Erana wusste bereits, wen diese alte Frau am Tresen meinte. Wer dieser Krieger war, der Monster jagte. Monster wie sie.

»Herrin?«

Sie hob den Kopf und sah wie Rem ihr Gesicht studierte. Er war aufmerksam. Das vergaß sie aus irgendeinem Grund immer noch häufig.

»Was sagtest du?«

»Kennt Ihr diesen Jäger?«

Erana seufzte leise und bemühte sich es beschwichtigend klingen zu lassen. »Ich fürchte ja, Rem. Ich kenne diesen Mann.« Ihr Blick verlor sich in den Unebenheiten des Tisches. »Die Vergangenheit scheint mich langsam einzuholen«, murmelte sie dann etwas leiser.

»Wir könnten fliehen.«

Erana schmunzelte, als sie ihn leise sprechen hörte. »Wer den Tiger reitet, kann nicht absteigen.«

»Was meint Ihr damit, Herrin?«

»Auf ihm hat man Macht und übt Kontrolle aus, man kann viel erreichen. Doch ist man fahrig oder steigt gar ab, wird man zur nächsten Mahlzeit des eigenen Tieres. Was ich damit sagen will: Für mich gibt es nur noch den einen Weg. Ich habe mich für ihn entschieden ... damals. Und sei es auch durch Naivität gewesen, so kann ich dennoch jetzt nicht mehr meine Fährte ändern. Wenn man einmal aufsteigt ... Niemand kann vor der Vergangenheit fliehen, Rem. Vor allem ich nicht.«

Still saß der massige Kämpfer vor ihr und wusste wohl nicht was er noch darauf entgegnen sollte. Also lächelte sie leicht und legte ihm sacht ihre Hand auf die seine, die auf dem Tisch lag, um seine Sorgen fort zu jagen. »Es ist aber meine Vergangenheit, mein Lieber. Nicht deine. Also grübel nicht. Ich werde hierfür eine Lösung finden.«

Erana sah wie die alte Frau, die noch gerade durch die Reihen der Tische getrottet war, zu ihnen kam. »Sagt mir, gute Dame«, sprach Erana sie an, »Von woher stammen diese Geschichten über den Monsterjäger?« Es war zu ihrem Vorteil in einer Gegend zu sein, die ihre Geschichten noch keinem Gesicht oder keiner Gestalt zuordnen konnten.

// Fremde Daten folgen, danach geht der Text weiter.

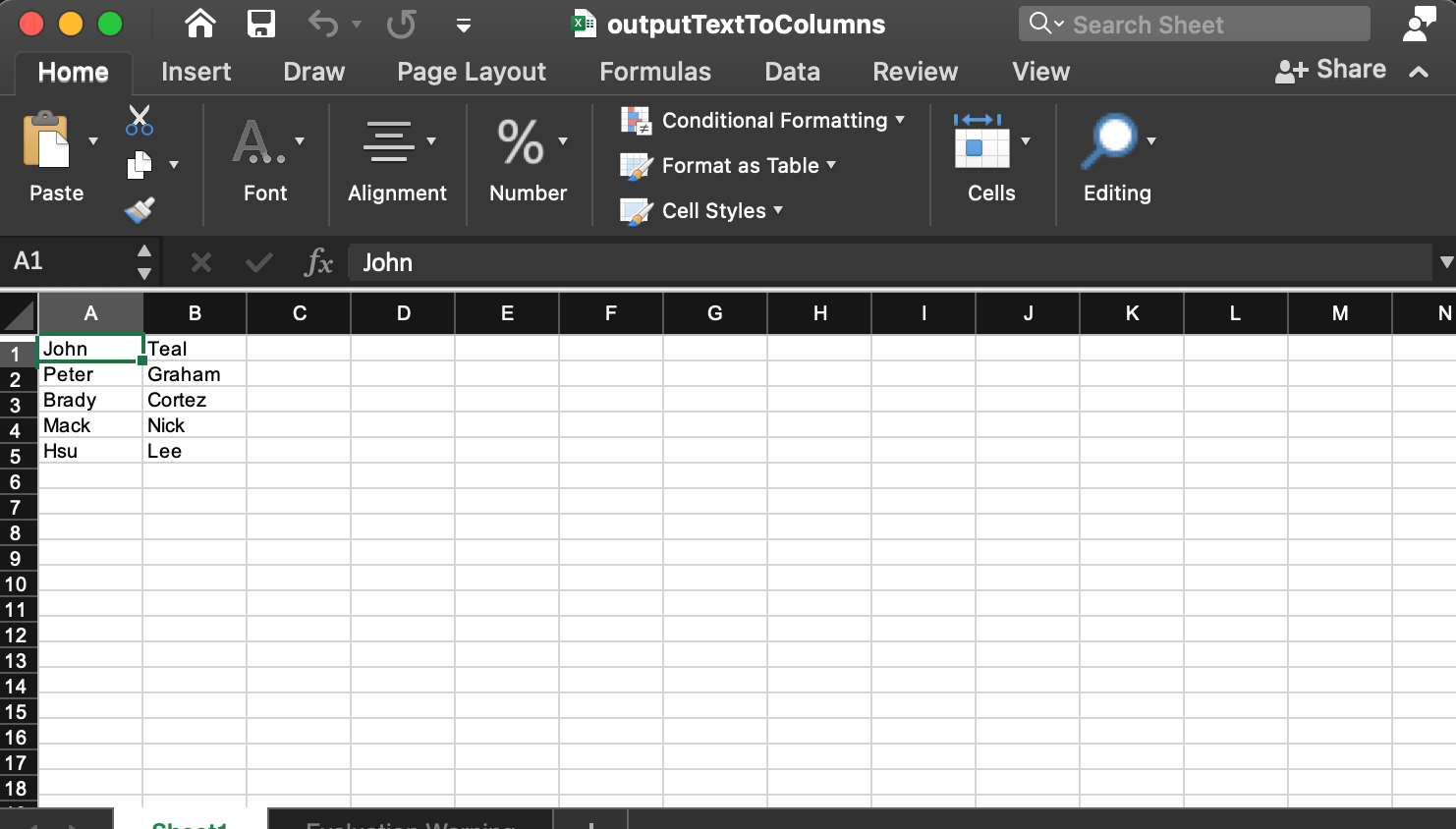Switch to the Data ribbon tab
1456x829 pixels.
point(792,72)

Die alte Frau betrachtete sie, während sie deren Gläser wieder mit Wasser füllte.

»Ein Fremder war vor einigen Tagen hier und hat darüber erzählt. Er hat zwar so gesprochen, als meine er einen Freund, doch mich lässt der Verdacht nicht los, dass er selbst dieser Monsterjäger gewesen sein könnte. Mit der Zeit bekommt man für so etwas ein Gefühl.«

»So so«, murmelte Erana nachdenklich, »Wisst Ihr noch wohin dieser Mann gegangen ist?«

Etwas verwundert sah die Frau sie an, beinahe so, als grüble sie, ob eine Auskunft darüber eine schlechte Tugend wäre. Doch dann nickte sie schwach mit dem Kopf zur Tür.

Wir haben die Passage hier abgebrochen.